** Start Page extract **

This review is taken from PN Review 198, Volume 37 Number 4, February - March 2011.

on W.S. Merwin

David C. Ward
W.S. Merwin, The Shadow of Sirius (Bloodaxe) £9.95

Aged 83, W.S. (for William Stanley) Merwin is still going strong. In 2009 he won the Pulitzer Prize, his second, for The Shadow of Sirius and he was recently appointed America's seventeenth Poet Laureate. His publicist informs us that Merwin, who lives in Hawaii, is so shy that he may not take up his duties in Washington at the Library of Congress. This continues a habit of diffidence of American laureates toward the office to which they have been appointed and by which they are honoured. Some of this diffidence seems political, deriving from a wariness that they be seen as spokesmen for the administration and government which appointed them. Distaste for particular politicians aside, there seems to be a knee-jerk anti-establishment impulse at work here, one that simultaneously asserts a writer's independence along with a rejection of the English precedent that the laureateship is an official office with public duties. Very few American laureates have embraced the idea, which Ted Hughes did so enthusiastically in England and which Carol Ann Duffy is continuing, of actually writing public and occasional verse about their country.

** End Page extract **
** Start Supplied material **

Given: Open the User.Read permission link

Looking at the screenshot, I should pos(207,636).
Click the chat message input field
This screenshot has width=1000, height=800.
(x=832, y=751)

** End Supplied material **

:: Directives ::
(a) List every person named in the review of W.S. Merwin's The Shadow of Sirius.
(b) Extend the review of W.S. Merwin's The Shadow of Sirius by a further paragraph, starting after its final sentence.

:: In response ::
(a)
- David C. Ward
- W.S. (William Stanley) Merwin
- Ted Hughes
- Carol Ann Duffy

(b)
Many laureates have begun their two-year term by recoiling at the notion that they should write poems to order. Many also seem to find that the office precludes creative thought; Kay Ryan, who preceded Merwin, sighed with relief that leaving office would allow her to get back to works of the imagination. Most laureates, when they don't disappear from view altogether, decide that ...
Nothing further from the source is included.